On 30 July 1930, Gamper committed suicide after a period of depression, probably as a result of his business problems.

His funeral was attended by many people in the city. Players of Barcelona took the coffin to the Cemetery of Montjuïc, where Gamper was buried.

== Legacy ==
In 1966, the Barcelona president Enric Llaudet created the Joan Gamper Trophy in his honour. This is a pre-season tournament featuring international teams as guests and is traditionally used by the club to unveil the team for the forthcoming season. The club also permanently retired his club membership number and the city named a street, Carrer de Joan Gamper in Les Corts district, after him. In 2016, also in Zurich, a small street in a central location of the city already named "Gamperstrasse" has been dedicated to him.

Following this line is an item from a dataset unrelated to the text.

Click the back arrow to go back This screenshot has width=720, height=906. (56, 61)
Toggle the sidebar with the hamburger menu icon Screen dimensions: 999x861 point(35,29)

In 2002, Barcelona marked the 100th anniversary of his birth. In 2004, the Winterthur Group, a Swiss insurance company with offices in Barcelona since 1910, became sponsors of the Barcelona basketball team, which led to the team featuring the birthplace of Gamper on their shirts and in their name Winterthur FCB until 2007, after Winterthur Group was purchased by AXA. Perhaps this and the fact that the club developed into a polideportivo, the very personification of Gamper, is the most fitting tribute to this all-round sportsman. Today, Barcelona is "more than just a football club". It promotes amateur track and field sports and has rugby union and cycling teams. All of these were sports played by Gamper. Barça also has professional basketball, handball and roller hockey teams as well as amateur indoor football, women's football, volleyball, baseball and field hockey teams. Over the years, they have even had an ice hockey team.

==Honours==
===Club===
FC Barcelona
- Copa Macaya:
  - Champions: 1901–02
  - Runner-up: 1900–01
- Copa de la Coronación:
  - Runner-up: 1902
- Copa Barcelona:
  - Champions: 1902–03

===Individual===
- Catalan championship Top Scorer: 1900–01 with 31 goals, 1901–02 with 19 goals and 1902–03 (Copa Barcelona) with 21 goals.